На кровати, почти накрыв Стефу, переливалась и сверкала шоколадным блеском норковая шуба.
– Ты спятила, она ж новая! – прошептала обалдевшая Стефа.
– Ну и хрен с ней, надену здесь два раза за зиму, а ты поносишь.
– Нет-нет! – заверещала Стефа. – Не возьму ни за что, даже не думай. Тоже мне, любовница Абрамовича нашлась!
Они еще долго препирались, перебрасывая почти невесомую шубу с рук на руки, потом устали, сели обнявшись на кровати и дружно заревели – от близости, от чувств, оттого, что вся жизнь (ну, почти вся) прошла вместе и даже те последние пятнадцать лет, что их разделяли материки и океаны, они все равно оставались самыми близкими на свете людьми.
Потом пошли на кухню курить. Выпили чаю, съели по бутерброду, кляня себя за несдержанность. Опять плакали и смеялись и, наконец, разошлись по углам – каждая в своих нелегких думах.

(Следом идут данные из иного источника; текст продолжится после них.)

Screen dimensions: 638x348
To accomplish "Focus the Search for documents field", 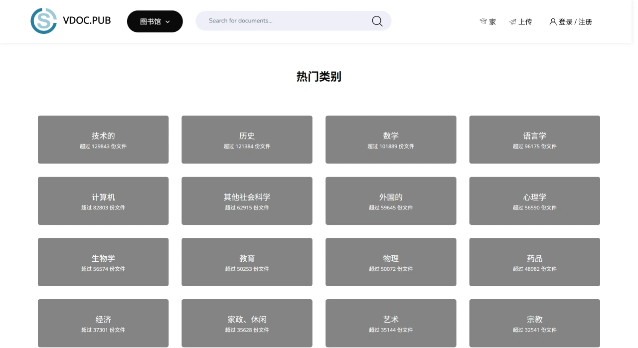I will (x=284, y=21).
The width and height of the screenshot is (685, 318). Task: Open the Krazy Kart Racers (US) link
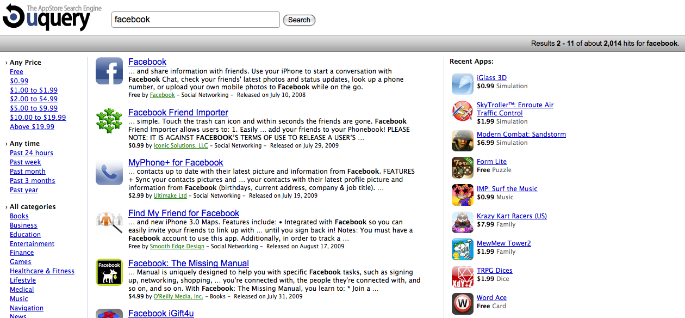pyautogui.click(x=512, y=216)
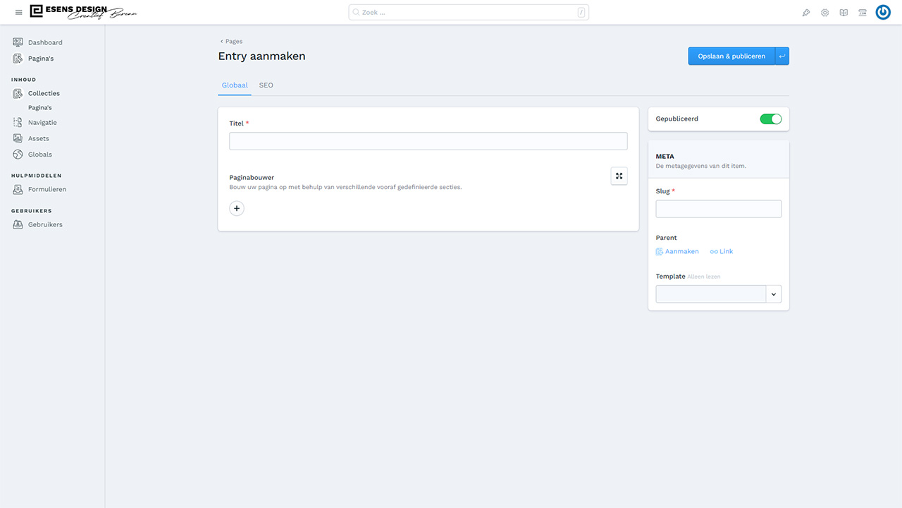
Task: Open Formulieren in the sidebar
Action: [47, 189]
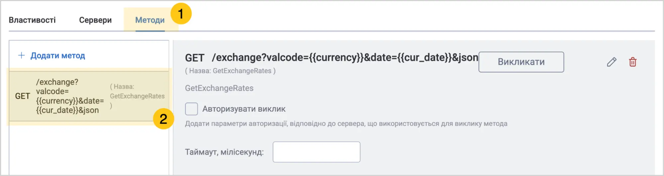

Стефа думала о тотальном вдовьем одиночестве Аньки. Да, деньги, слава богу, есть, дом выплачен, старости можно не страшиться – а она не за горами. О том, что ближе и роднее Аньки нет никого на свете: общее детство, молодость – что может связать крепче и сильнее? Еще о том, что бог весть когда сможет опять выбраться в Нью-Йорк – деньги, болезни, работа, семья, все так непросто. В общем, жизнь не прошла – проскочила, как случайный воришка, схвативший что-то с испугом. Тревожилась о внуке, думала о своей нелепой дочери – надежды на ее взросление, осмысление и понимание жизни становились все призрачней. Все ждала – перерастет. Как же. В сотый раз задавала себе одни и те же вопросы: когда ошиблась, что пропустила? И снова не могла на них ответить.
Анька тоже не спала – сначала почитала какую-то чушь, потом выключила ночник – и мысли, мысли… Как там поет их певец? «Мои мысли, мои скакуны»? Вот именно, скакуны. Про любимую подружку, почти сестру, да что там, не у всех сестер такая близость, как у них. Про ее домашних мучителей, про то, что Стефе уже пятьдесят, а покоя нет и не предвидится. И конечно, про свое: завтра она останется опять одна в прекрасном, удобном доме, с роскошной машиной в гараже – и со своим беспросветным и бесконечным, уходящим за горизонт одиночеством. И со стаканом виски по вечерам. Только не будет Стефки, с ее тревожным взглядом на этот самый стакан.
В аэропорт ехали больше двух часов.
– Поспи, – предложила Анька, глядя на бледное Стефино лицо.
– В самолете посплю. Поем и посплю, – мечтательно повторила подруга.
Прощаться, как всегда, было невыносимо. Анька протянула плотный белый конверт:
– Это на кладбище, – пояснила она. – Наймешь тетку, пусть покрасит, подправит, цветочки посадит.
Стефа решительно отвела Анькину руку.
– Не придумывай, никого нанимать не буду. Как делала все сама, так и буду. Весной сама покрашу, все посажу.
Анька отвела в сторону глаза, полные слез, и тихо сказала:
– Незабудки.
– Да, да, конечно, незабудки, – ответила Стефа и вытерла ладонью глаза.